Please swap every "Identify the location of" in the records below for "Give the position of" and leave everything else unchanged.

--- Exercise material ---

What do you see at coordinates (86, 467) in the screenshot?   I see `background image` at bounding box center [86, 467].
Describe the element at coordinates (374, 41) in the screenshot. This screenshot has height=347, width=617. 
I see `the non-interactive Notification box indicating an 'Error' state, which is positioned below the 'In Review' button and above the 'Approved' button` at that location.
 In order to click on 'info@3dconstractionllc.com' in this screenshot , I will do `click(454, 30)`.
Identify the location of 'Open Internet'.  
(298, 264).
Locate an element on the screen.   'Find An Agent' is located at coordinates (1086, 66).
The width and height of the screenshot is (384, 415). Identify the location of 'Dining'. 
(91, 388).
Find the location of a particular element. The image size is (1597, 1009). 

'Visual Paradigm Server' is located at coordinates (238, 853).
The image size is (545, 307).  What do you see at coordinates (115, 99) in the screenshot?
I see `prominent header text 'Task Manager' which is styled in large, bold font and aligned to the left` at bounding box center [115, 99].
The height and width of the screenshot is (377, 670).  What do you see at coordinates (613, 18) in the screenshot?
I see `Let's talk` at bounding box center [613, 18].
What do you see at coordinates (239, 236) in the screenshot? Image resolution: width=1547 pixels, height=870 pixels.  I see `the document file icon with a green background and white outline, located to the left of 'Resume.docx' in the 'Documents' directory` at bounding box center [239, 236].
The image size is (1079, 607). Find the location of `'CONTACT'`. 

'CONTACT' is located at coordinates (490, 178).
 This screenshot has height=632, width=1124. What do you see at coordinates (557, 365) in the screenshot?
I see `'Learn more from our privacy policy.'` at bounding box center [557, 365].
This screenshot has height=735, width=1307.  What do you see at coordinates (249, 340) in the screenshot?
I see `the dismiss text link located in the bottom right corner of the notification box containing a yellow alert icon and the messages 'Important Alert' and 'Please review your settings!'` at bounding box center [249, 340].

---

Exercise answer:
What do you see at coordinates (86, 467) in the screenshot?   I see `background image` at bounding box center [86, 467].
Describe the element at coordinates (374, 41) in the screenshot. This screenshot has height=347, width=617. 
I see `the non-interactive Notification box indicating an 'Error' state, which is positioned below the 'In Review' button and above the 'Approved' button` at that location.
 In order to click on 'info@3dconstractionllc.com' in this screenshot , I will do `click(454, 30)`.
Give the position of 'Open Internet'.  
(298, 264).
Locate an element on the screen.   'Find An Agent' is located at coordinates (1086, 66).
The width and height of the screenshot is (384, 415). Give the position of 'Dining'. 
(91, 388).
Find the location of a particular element. The image size is (1597, 1009). 

'Visual Paradigm Server' is located at coordinates (238, 853).
The image size is (545, 307).  What do you see at coordinates (115, 99) in the screenshot?
I see `prominent header text 'Task Manager' which is styled in large, bold font and aligned to the left` at bounding box center [115, 99].
The height and width of the screenshot is (377, 670).  What do you see at coordinates (613, 18) in the screenshot?
I see `Let's talk` at bounding box center [613, 18].
What do you see at coordinates (239, 236) in the screenshot? Image resolution: width=1547 pixels, height=870 pixels.  I see `the document file icon with a green background and white outline, located to the left of 'Resume.docx' in the 'Documents' directory` at bounding box center [239, 236].
The image size is (1079, 607). Find the location of `'CONTACT'`. 

'CONTACT' is located at coordinates (490, 178).
 This screenshot has height=632, width=1124. What do you see at coordinates (557, 365) in the screenshot?
I see `'Learn more from our privacy policy.'` at bounding box center [557, 365].
This screenshot has height=735, width=1307.  What do you see at coordinates (249, 340) in the screenshot?
I see `the dismiss text link located in the bottom right corner of the notification box containing a yellow alert icon and the messages 'Important Alert' and 'Please review your settings!'` at bounding box center [249, 340].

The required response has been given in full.